What is needed >> Your task is to copy every line of the entries that holds the word "computer".

=== Begin Enclosure ===

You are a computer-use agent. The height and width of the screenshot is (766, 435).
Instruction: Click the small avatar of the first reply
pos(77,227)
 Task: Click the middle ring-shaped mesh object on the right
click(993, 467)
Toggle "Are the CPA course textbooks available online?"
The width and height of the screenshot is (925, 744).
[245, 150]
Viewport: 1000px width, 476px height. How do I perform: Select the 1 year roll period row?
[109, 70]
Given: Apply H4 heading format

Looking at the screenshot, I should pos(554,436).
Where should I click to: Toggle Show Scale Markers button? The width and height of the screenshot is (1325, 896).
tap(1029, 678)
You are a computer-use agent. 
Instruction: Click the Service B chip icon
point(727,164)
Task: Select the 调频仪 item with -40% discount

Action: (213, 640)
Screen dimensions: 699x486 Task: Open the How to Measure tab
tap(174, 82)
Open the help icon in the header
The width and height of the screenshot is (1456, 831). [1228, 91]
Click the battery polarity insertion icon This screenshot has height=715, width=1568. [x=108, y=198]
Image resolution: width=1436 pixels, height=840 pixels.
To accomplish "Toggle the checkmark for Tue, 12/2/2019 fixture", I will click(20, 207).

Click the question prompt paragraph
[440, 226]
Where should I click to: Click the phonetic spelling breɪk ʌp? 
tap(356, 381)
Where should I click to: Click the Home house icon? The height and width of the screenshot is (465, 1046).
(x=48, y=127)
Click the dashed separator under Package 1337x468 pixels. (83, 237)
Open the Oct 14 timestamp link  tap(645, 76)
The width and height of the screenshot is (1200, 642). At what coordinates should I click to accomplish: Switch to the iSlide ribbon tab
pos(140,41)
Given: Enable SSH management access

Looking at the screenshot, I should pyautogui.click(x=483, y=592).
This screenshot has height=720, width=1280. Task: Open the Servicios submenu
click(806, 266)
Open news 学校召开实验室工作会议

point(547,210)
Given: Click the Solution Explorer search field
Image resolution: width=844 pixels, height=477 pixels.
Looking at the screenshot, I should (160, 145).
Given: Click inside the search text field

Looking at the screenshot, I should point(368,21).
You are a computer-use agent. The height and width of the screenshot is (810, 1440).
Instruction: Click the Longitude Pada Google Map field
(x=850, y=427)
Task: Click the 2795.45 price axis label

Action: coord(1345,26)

=== End Enclosure ===

Output of the task >>
You are a computer-use agent. The height and width of the screenshot is (766, 435).
You are a computer-use agent. 
You are a computer-use agent. The height and width of the screenshot is (810, 1440).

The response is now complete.